Por: Rosângela Dias  (rosangela@abcdmaior.com.br)

Categoria alega que reajuste de 15,8% proposto pelo governo, dividido em três anos, não repõe perdas salariais existentes

Técnicos administrativos realizaram assembleia nesta quarta. Foto: Amanda Perobelli

Os técnicos administrativos da UFABC (Universidade Federal do ABC) rejeitaram nesta quarta-feira (08/08) os 15,8% de reajuste oferecidos pelo Ministério do Planejamento no começo da semana. Essa foi a primeira proposta apresentada pelo governo desde 11 de junho, quando começou a paralisação da categoria. O percentual seria repassado ao longo de três anos, a partir de 2013, mas o mês do pagamento não foi determinado. A estimativa é que o valor traria impacto de R$ 1,7 bilhão na folha de pagamento.

A proposta foi rejeitada por unanimidade durante a assembleia sob a alegação de que o percentual não atende as necessidades da categoria. “O valor de 22,5% de reajuste seria o mínimo para repor as perdas salariais inflacionárias, mas também é necessário reajuste em benefícios como auxílio alimentação e saúde”, destacou Alexsandro Carvalho, coordenador do Sinsifes-ABC (Sindicato dos Servidores das Instituições Federais de Ensino Federal).

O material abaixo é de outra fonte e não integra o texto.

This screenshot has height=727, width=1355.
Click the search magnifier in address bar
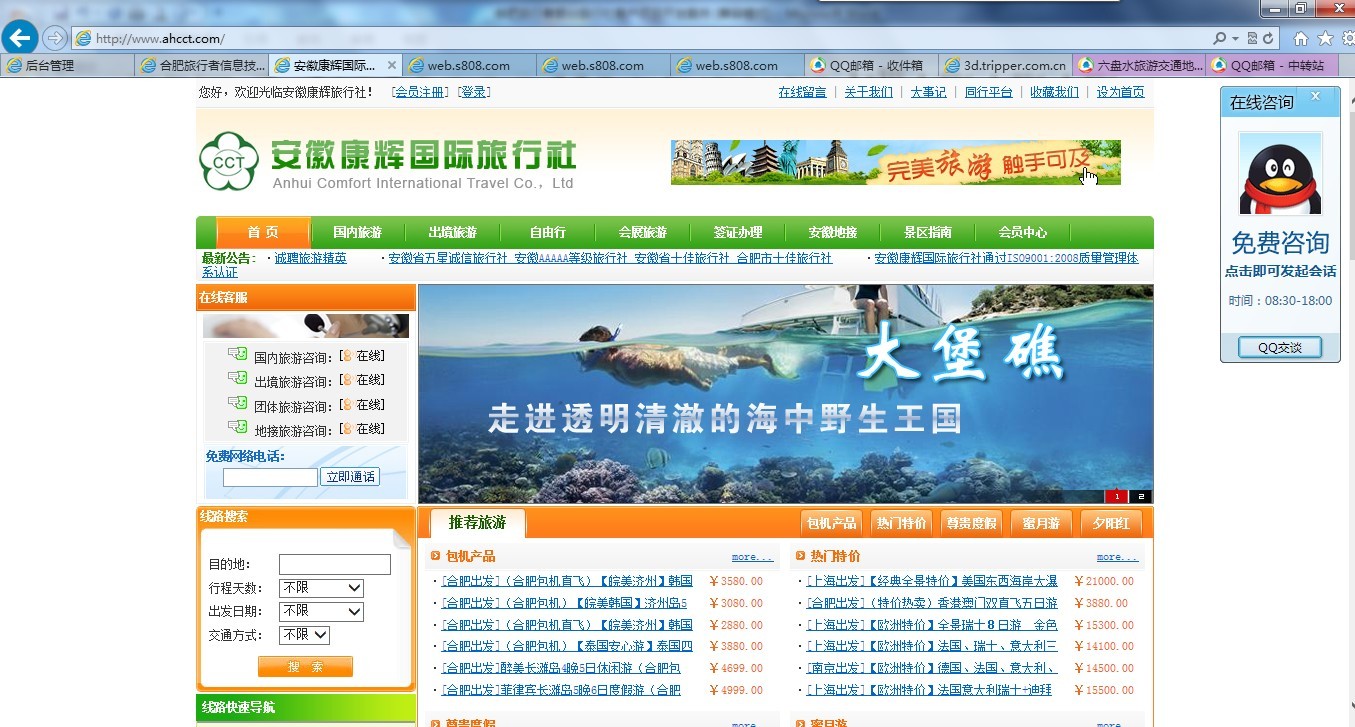[x=1220, y=38]
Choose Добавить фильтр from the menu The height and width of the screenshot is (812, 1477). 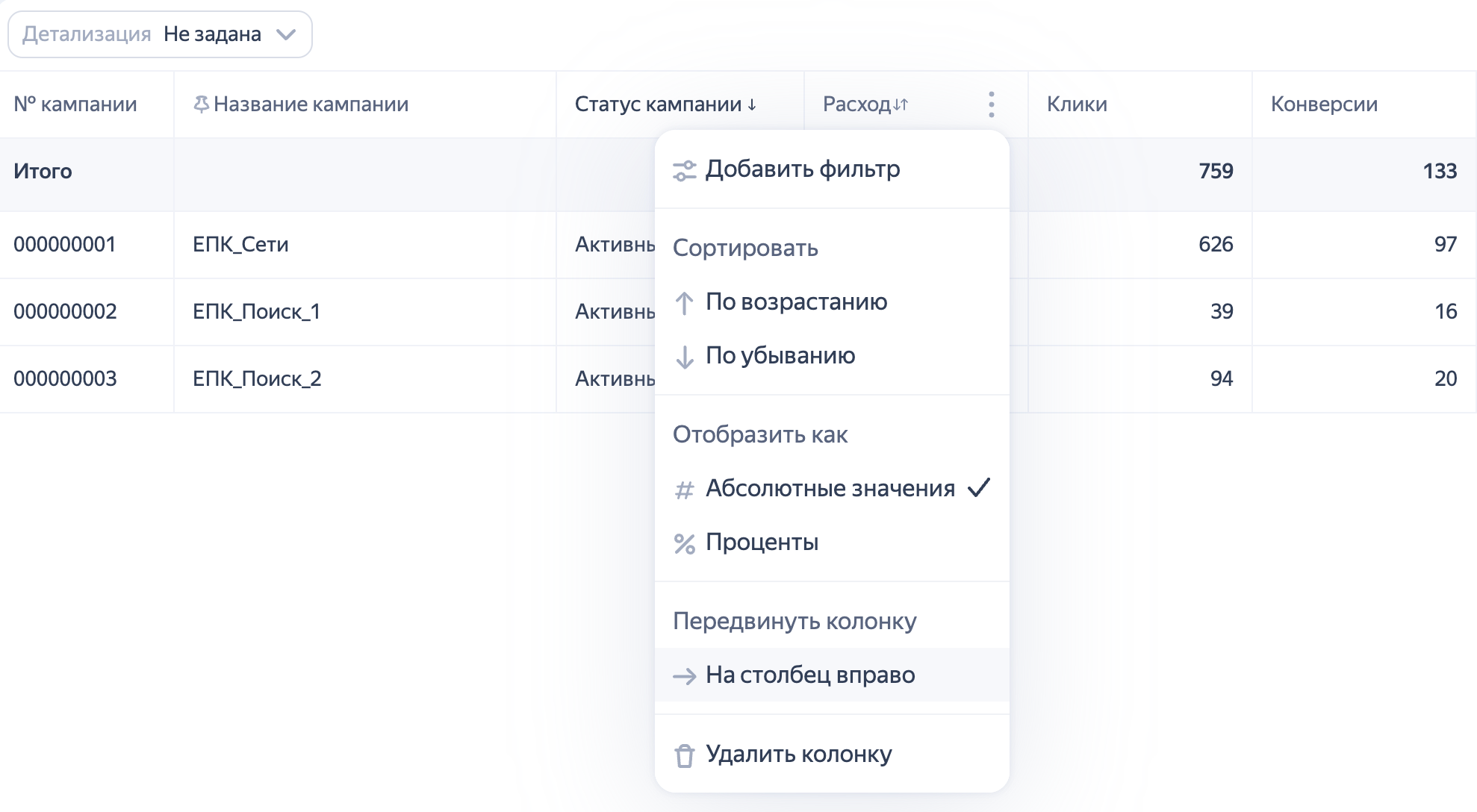(803, 169)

A estimativa é que cerca de 90% dos mais de 500 técnicos administrativos da UFABC já aderiram ao movimento. Carvalho explica que alguns funcionários estão trabalhando em esquema de rodizio para cumprir acordo com a universidade e manter serviços essenciais. Como parte dos planos de intensificação da greve serão promovidos apagões setoriais a partir desta quinta-feira (09/08). “Vamos fazer em nível nacional a paralisação por prédio e por setores. Mesmo os locais que estão funcionando vão parar por um dia.”

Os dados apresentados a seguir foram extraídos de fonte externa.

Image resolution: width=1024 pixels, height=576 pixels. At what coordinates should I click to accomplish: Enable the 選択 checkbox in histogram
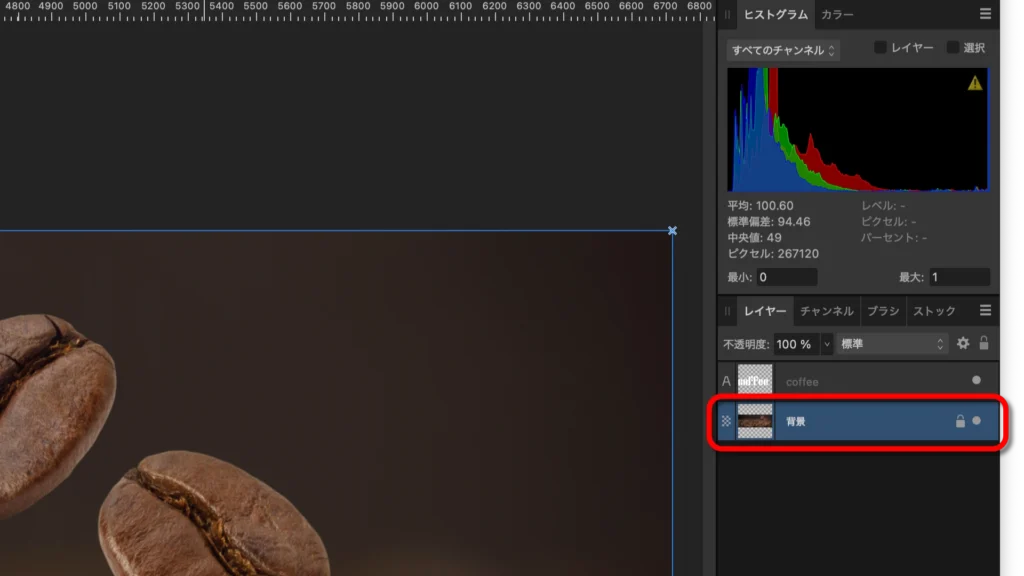[x=952, y=48]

O encaminhamento da assembleia será repassado para o comando nacional da Fasubra (Federação de Sindicatos dos Trabalhadores das Universidades Brasileiras) e somada aos votos de outras instituições. O resultado será transmitido ao Ministério do Planejamento em reunião marcada para a próxima sexta-feira (10/08).

Negociações com os professores estão paradas
Além dos técnicos administrativos, a paralisação do funcionalismo público atinge também professores das instituições federais. As negociações com os professores foram interrompidas na semana passada, depois que o governo anunciou que não fará alterações na última proposta apresentada que previa, entre outros itens, reajuste de 25% a 45% e redução dos níveis de carreira de 17 para 13.

A proposta foi rejeitada por três dos quatro sindicatos que participavam das negociações e o governo afirmou que enviará o projeto para aprovação do Congresso até o final deste mês. Os professores alegam que a reestruturação da carreira não foi contemplada pela proposta. A paralisação em instituições como a Unifesp (Universidade Federal de São Paulo), que possui campus em Diadema, começou em 17 de maio e completa 84 dias nesta quinta-feira (09/08). A UFABC aderiu à greve em 5 de junho e, com o apoio dos estudantes, totaliza 66 dias de paralisação nesta quinta-feira.